Friday, March 7, 2014

"And So I Followed the Mob ..."



Yes, I’m going to talk about “The Speakeasy” again, but not in the way you think. I’m going to use it as a springboard for something else.

The audience tonight was out of control. They were loud and rowdy, though they didn’t seem too drunk (most of them, anyway). No, what it felt like was that there were a few large groups (I heard there was one that consisted of 16 people), and rather than let us do the work, they seemed intent on using the evening as a forum to entertain themselves.

During the show, I spend a good portion of the evening siting at one end of the bar.

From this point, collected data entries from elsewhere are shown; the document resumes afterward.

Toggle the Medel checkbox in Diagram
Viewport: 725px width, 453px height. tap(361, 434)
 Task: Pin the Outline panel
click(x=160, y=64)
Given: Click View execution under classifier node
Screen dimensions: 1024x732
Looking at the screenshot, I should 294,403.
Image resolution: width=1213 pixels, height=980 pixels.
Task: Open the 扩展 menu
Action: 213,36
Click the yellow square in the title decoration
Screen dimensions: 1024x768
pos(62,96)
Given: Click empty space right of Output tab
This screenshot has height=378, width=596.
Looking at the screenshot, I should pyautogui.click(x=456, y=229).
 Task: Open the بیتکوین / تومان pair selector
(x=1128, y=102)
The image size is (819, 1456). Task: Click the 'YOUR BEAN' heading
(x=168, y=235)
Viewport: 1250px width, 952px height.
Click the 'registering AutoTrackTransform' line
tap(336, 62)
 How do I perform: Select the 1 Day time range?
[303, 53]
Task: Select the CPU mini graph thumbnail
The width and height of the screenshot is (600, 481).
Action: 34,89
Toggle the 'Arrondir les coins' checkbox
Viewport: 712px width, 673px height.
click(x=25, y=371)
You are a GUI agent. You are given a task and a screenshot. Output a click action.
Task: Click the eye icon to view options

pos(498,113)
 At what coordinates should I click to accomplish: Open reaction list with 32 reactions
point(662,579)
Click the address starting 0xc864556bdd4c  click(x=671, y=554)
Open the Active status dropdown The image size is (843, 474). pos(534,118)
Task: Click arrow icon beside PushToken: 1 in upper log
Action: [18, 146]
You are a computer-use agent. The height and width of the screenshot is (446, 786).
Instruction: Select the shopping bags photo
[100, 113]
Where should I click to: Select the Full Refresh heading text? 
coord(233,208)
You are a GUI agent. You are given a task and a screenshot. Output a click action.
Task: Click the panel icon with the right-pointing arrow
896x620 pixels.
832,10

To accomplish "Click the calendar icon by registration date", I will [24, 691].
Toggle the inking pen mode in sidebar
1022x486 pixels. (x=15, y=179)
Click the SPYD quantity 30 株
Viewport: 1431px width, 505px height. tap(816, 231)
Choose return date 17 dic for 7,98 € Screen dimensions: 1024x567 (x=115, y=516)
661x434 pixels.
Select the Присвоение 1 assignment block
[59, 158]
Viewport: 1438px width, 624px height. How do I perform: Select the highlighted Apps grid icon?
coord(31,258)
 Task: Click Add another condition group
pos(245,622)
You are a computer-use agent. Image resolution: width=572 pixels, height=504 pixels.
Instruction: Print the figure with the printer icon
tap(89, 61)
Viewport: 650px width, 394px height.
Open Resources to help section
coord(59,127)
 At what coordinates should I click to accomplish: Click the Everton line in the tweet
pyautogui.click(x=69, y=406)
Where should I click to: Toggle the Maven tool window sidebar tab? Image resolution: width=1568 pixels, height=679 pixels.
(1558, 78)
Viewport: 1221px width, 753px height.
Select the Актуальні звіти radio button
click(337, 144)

Almost all night long tonight, though, there were gangs of people clumped up at my corner, talking to each other (at our expense), commenting on the action, complimenting me (self-serving, yes, but inappropriate at the same time), and generally trying to pull focus from whatever else was going on. (They were also blocking me from being seen a couple of times, but I’m learning to work around obstacles like those.)

Now, if a person wants to spend their hard-earned money to do that – go to a show and not pay a lot of attention to it – I will not deny them that right. While it wasn’t really appropriate conduct, they weren’t out of hand enough to be given the ol’ heave-ho. (Though they came close at least once.) My purpose, though, isn’t to condemn them so much as it is to think about the effects of the group mind.

The Group Mind (to capitalize) can be a marvelous thing. I find that, in groups, people tend to be more creative, funnier, and sharper than they are on their own. There’s something about that dynamic – like flint striking tinder – that sparks ideas. In some forums, that’s fine. I welcome it in rehearsal (“Best idea in the room wins,” I often say when directing – and have gotten great ideas from stage managers, actors, and designers – whom I always credit, by the way) and at work, and when just trying to be creative and bounce ideas off someone.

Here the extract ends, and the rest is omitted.